The Department of State’s head lawyer claims in a letter that the DOJ’s intended observation of the polling places is a violation of state law.
On Monday (Nov. 7), the DOJ announced that it would send election monitors to 64 jurisdictions across 24 states for the general election. This is not a new process. In fact, the DOJ’s Civil Rights Division has carried it out since the Voting Rights Act of 1965 became law. The duty of the monitors is to observe polling places and ensure that voters’ rights are protected.
In Florida, the federal monitors will observe voting in Miami-Dade, Broward and Palm Beach counties.
The Washington Post reported that Brad McVay — citing state law — asserted that the federal monitors are not allowed inside polling places. McVay added that Florida’s secretary of state office will employ monitors of its choosing to observe the polling places instead.

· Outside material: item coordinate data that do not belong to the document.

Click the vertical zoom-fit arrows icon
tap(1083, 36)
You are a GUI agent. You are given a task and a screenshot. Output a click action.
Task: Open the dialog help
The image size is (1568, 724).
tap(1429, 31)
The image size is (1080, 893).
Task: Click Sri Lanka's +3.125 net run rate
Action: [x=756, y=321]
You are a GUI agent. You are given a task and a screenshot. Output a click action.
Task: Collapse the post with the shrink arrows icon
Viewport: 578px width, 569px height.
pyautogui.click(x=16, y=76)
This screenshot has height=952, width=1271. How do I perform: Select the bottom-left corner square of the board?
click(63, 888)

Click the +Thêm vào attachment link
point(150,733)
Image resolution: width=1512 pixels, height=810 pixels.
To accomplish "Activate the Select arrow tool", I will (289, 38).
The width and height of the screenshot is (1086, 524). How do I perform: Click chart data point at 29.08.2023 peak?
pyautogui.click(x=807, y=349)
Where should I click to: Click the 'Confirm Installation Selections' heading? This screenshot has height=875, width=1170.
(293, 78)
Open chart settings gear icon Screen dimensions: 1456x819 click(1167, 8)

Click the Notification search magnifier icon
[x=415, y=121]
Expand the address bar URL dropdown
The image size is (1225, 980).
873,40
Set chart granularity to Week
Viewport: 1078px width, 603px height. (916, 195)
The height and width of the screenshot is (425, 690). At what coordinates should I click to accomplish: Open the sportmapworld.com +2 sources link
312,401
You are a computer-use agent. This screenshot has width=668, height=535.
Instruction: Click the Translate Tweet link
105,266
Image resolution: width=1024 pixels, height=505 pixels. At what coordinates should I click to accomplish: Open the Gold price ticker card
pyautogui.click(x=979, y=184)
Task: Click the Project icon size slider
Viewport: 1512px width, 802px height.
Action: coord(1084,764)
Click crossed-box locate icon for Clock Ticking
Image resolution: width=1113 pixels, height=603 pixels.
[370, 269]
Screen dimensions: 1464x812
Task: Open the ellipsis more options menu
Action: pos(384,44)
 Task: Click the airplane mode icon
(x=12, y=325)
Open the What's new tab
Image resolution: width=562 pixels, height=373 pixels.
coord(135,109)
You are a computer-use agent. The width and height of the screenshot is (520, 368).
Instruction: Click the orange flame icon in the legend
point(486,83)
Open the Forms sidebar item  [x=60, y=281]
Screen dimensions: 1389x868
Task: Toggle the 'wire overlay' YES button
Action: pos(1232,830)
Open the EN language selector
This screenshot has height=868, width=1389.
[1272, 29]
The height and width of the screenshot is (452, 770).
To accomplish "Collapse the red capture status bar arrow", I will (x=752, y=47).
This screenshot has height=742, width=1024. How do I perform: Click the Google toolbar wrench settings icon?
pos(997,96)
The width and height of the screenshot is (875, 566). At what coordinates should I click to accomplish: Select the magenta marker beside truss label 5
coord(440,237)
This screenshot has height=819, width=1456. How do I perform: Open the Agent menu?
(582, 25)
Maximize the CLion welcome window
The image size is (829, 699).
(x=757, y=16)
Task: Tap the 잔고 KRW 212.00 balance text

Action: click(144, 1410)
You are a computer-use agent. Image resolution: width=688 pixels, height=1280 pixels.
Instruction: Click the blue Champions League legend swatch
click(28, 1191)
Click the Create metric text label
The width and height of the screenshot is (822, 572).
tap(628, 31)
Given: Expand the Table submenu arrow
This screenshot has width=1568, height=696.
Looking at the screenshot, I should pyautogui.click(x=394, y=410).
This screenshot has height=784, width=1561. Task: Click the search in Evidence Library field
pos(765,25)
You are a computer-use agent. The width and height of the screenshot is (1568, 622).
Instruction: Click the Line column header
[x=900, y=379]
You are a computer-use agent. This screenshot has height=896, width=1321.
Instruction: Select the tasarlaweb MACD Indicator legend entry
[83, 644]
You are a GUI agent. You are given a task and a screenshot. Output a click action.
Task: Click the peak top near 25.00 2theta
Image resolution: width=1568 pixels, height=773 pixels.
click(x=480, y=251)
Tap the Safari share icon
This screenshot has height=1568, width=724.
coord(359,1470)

“Florida statutes list the people who ‘may enter any polling room or polling place’,” McVay wrote in the letter addressed to John “Bert” Russ, deputy chief & elections coordinator, voting section, Civil Rights Division. “Department of Justice personnel are not included on the list.”
On Tuesday, the DOJ said it read McVay’s letter but will still have monitors in place to observe all polling stations in the three aforementioned counties. The DOJ reiterated in its Monday letter the Civil Rights Division’s local election-monitoring history.
As the Post noted, Miami-Dade, Broward and Palm Beach are all Democratic Party-dominant counties. Republican Party officials nationwide have made unfounded claims of widespread voter fraud since the 2020 elections despite overwhelming evidence to the contrary.
Meanwhile, DeSantis is fighting off a challenge from former governor and more recently former Democratic U.S. Rep. Charlie Crist, who served as Florida’s 44th governor from 2007 to 2011. He lost the seat to former Gov. Rick Scott.
Other key races in Florida include two U.S. House seats. One is District 13, Crist’s former territory covering St. Petersburg and surrounding regions. Currently, Republican candidate Anna Paulina Luna and Democratic opponent Eric Lynn are locked in a tight race for the seat. Luna is an Air Force veteran, while Lynn is a former national security advisor to former President Barack Obama.